While visiting the Palmer Campus, the clinical percussion instruments, the Trigger Point Hammer (TPH)

and the TriggerCiser (TC), developed by Dr. Kjersem, were presented. During this presentation

(demonstration), the clinical findings of the 2008 Research Survey showing that all people with a

diverging TICL horizontality may assume a perfect TICL horizontality after chiropractic treatments, was

verified with the Pelvic Angle Indicator (PAI), which measures physical changes in TICL horizontality of

postural balance against gravity. As the horizontal perfection of the TICL may be a reference for

normality of optimal CNS coordination of total posture, said TICL horizontality may in point of fact

subjectively reveal physical changes in postural balance and better alignment relative to gravity before

and after chiropractic treatments.

27

Because said clinical methods and instruments are of great scientific importance for the whole

chiropractic profession, both the PAI and the percussion instruments, including their clinical methods,

ought to be investigated, verified and endorsed by scientific research. According to the findings made in

said clinical survey during the year 2008 (The 2008 Survey has been published in Proving Chiropractic),

physical measurements with the PAI, which are relative to the force of gravity, will beyond doubt prove

the postural effects produced by chiropractic therapy.

While at the 2015 Homecoming Ceremonies at the Palmer Campus, some of the contents in this

publication, The Art of Palpation, were also presented. Although it was demonstrated that a wooden stick

effortlessly may produce an indentation in edematous tissue to observe the effects and grades of

inflammatory lesions, which are relative to the swelling of subluxations, the ability of sensing

inflammations through a wooden stick on the other hand was impossible to confirm and therefore harder

to verify scientifically.

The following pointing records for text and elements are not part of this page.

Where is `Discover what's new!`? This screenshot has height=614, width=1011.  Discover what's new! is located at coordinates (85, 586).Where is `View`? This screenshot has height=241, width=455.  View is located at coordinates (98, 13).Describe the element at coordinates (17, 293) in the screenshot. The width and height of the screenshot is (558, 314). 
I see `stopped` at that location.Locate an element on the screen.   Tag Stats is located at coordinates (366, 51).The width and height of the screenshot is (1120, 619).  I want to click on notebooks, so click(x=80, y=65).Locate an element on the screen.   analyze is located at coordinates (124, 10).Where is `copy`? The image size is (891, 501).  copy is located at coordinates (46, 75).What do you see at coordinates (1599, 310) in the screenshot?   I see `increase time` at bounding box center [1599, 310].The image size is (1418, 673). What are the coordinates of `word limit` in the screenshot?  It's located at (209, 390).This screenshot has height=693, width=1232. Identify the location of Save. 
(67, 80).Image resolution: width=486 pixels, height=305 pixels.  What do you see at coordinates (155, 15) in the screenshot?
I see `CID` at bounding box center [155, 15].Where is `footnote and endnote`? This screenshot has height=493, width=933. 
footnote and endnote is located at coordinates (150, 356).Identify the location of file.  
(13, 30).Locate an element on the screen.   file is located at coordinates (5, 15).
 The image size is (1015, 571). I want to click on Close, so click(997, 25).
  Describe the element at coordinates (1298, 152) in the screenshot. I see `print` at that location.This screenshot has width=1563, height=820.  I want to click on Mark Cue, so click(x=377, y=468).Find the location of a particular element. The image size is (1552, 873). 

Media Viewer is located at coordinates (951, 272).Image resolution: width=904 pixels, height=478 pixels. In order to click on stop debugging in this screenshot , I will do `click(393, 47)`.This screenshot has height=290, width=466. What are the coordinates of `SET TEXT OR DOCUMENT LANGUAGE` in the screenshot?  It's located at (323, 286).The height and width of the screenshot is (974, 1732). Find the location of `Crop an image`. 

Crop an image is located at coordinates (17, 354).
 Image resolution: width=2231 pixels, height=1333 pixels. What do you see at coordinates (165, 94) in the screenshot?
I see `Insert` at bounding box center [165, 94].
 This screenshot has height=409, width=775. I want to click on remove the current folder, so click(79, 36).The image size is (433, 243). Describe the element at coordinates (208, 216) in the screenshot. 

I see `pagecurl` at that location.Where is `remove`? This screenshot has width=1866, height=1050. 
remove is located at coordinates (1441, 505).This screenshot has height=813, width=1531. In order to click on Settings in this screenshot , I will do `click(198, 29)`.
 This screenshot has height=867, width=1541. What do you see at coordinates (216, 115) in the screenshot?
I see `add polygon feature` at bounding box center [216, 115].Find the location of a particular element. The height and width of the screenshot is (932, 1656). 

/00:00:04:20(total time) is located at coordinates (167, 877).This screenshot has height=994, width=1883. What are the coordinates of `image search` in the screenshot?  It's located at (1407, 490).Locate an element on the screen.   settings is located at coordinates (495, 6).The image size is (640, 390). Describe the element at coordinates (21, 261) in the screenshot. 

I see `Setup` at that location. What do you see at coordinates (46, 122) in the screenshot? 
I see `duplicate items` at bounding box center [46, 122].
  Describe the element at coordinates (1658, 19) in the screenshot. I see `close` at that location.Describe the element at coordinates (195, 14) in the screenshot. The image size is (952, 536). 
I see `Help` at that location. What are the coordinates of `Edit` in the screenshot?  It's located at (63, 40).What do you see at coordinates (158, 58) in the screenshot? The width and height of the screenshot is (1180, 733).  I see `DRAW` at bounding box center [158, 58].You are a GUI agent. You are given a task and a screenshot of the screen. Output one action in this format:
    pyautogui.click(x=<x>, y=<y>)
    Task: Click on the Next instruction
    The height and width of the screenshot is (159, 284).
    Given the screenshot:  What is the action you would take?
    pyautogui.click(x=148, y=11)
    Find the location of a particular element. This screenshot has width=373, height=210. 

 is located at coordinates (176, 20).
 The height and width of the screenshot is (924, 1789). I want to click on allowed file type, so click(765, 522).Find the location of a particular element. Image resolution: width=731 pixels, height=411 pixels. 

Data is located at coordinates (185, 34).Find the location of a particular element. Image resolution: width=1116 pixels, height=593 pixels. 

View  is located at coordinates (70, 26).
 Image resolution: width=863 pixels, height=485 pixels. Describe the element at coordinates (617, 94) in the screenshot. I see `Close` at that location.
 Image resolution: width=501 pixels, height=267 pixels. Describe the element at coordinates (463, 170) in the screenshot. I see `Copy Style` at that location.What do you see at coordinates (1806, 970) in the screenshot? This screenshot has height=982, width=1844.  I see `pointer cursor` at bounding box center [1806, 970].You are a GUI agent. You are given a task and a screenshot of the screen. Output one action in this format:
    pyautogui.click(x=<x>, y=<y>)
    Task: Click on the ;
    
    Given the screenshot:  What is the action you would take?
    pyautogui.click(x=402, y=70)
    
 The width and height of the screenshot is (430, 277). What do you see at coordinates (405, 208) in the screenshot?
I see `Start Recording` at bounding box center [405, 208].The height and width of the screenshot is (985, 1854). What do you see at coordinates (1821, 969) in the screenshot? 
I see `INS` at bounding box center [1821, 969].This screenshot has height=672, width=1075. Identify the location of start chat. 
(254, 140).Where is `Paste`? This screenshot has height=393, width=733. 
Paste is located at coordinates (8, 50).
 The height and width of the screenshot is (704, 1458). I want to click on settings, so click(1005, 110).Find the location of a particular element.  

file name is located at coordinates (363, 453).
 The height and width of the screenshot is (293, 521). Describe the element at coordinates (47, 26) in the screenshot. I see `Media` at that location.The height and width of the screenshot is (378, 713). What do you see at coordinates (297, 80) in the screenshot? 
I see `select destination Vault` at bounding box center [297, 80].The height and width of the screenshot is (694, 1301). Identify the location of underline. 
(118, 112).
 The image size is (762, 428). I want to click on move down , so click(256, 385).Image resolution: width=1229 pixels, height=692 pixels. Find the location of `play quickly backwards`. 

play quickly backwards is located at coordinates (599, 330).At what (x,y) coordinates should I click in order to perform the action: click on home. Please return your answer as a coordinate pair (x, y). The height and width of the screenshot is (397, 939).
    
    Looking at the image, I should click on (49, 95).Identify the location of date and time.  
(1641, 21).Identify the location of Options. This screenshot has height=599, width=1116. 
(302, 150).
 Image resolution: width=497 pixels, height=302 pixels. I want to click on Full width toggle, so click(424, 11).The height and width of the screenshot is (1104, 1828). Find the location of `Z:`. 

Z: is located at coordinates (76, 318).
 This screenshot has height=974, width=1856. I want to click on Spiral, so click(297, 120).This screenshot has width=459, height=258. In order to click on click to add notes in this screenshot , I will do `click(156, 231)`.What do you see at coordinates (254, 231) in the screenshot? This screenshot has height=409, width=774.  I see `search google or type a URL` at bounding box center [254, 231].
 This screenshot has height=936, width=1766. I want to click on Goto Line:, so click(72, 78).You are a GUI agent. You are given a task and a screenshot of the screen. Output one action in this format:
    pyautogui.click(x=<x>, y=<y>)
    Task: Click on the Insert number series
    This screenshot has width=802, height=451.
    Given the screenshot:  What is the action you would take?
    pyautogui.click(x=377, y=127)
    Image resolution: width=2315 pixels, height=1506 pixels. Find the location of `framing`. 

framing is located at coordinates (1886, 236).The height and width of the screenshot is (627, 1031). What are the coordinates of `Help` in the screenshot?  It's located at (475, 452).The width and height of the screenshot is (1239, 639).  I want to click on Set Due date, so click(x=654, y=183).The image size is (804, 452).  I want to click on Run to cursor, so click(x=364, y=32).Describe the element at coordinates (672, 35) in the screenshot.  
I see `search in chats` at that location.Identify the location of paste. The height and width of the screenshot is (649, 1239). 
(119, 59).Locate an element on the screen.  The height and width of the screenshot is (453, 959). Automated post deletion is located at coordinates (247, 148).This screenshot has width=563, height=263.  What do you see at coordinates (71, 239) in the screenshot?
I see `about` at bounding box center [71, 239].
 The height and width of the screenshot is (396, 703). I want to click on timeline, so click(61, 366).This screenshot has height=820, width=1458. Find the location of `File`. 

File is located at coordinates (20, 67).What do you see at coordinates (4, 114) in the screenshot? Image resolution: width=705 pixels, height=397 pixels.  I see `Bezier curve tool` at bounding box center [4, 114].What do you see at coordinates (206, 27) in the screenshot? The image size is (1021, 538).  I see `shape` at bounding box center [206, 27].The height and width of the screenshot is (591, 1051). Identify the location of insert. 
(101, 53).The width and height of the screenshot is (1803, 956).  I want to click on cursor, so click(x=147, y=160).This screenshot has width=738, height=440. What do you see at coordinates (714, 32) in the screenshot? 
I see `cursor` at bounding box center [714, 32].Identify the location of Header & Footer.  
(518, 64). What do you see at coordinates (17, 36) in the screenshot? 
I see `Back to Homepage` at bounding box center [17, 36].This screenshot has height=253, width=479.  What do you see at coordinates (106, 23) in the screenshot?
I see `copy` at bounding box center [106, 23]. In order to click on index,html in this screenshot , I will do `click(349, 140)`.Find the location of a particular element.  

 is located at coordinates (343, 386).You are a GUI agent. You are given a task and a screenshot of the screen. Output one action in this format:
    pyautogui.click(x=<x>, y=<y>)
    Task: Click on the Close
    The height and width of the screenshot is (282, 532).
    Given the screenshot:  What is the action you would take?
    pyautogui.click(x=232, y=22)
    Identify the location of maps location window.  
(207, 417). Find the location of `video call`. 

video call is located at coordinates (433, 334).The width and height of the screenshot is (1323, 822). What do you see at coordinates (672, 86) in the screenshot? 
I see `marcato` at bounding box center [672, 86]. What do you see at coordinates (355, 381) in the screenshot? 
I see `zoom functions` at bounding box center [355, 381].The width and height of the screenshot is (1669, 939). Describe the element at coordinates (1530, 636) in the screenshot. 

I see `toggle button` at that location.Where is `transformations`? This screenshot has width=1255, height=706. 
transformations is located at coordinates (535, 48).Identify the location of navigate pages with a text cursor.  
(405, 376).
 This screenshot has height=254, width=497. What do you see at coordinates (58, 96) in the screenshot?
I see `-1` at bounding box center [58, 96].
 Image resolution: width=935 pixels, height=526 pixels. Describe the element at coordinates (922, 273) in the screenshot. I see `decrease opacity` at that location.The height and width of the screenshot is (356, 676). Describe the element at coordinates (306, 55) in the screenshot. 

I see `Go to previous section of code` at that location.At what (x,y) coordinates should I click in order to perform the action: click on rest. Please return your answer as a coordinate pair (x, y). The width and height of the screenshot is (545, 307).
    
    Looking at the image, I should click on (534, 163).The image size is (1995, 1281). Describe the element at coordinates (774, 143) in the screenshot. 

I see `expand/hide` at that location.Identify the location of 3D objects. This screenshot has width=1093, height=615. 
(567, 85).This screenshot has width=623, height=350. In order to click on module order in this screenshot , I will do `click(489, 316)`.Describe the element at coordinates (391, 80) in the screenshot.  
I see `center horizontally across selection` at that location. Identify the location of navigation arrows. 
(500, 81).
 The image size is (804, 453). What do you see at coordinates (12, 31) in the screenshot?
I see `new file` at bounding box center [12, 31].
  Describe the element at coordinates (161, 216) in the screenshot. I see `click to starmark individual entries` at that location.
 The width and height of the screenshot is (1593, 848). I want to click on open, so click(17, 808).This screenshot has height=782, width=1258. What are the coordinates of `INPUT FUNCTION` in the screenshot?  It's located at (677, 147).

However, if future funding will become available by donations from chiropractic

physicians using this palpation procedure, scientific research of its effects may possibly be undertaken.

*

The new diagnostic and therapeutic methods, in particular the use of the PAI, may in the future make

chiropractic a world-leading prophylactic therapy providing the most efficient clinical examinations and

best treatments of postural balance, unsurpassed in treating scoliosis and reducing loads in posture.

When correct postural examinations, including the K-S Test, have been implemented in chiropractic

therapy, chiropractic physicians will no longer have to rely on poor diagnostic measurements of postures

affected by different pressures created by lying on a bench, which press normally balanced postures into

different shapes with altered measurements, thereafter resulting in poor and improper postural

corrections.

*

If chiropractic physicians, professors and college administrators listen, discuss, and talk to each other

more openly and more often, also in general avoid automatically dismissing all new therapeutic methods

not yet accepted in the set of courses at chiropractic colleges, the chiropractic profession will become the

best it has ever been.

*

28

The conclusion of this author’s visit to his alma mater and fountainhead of chiropractic is that the future

in general may be very good for the chiropractic profession if the aforementioned new methods are

evaluated and undertaken research, and thereafter if verified, is implemented into chiropractic.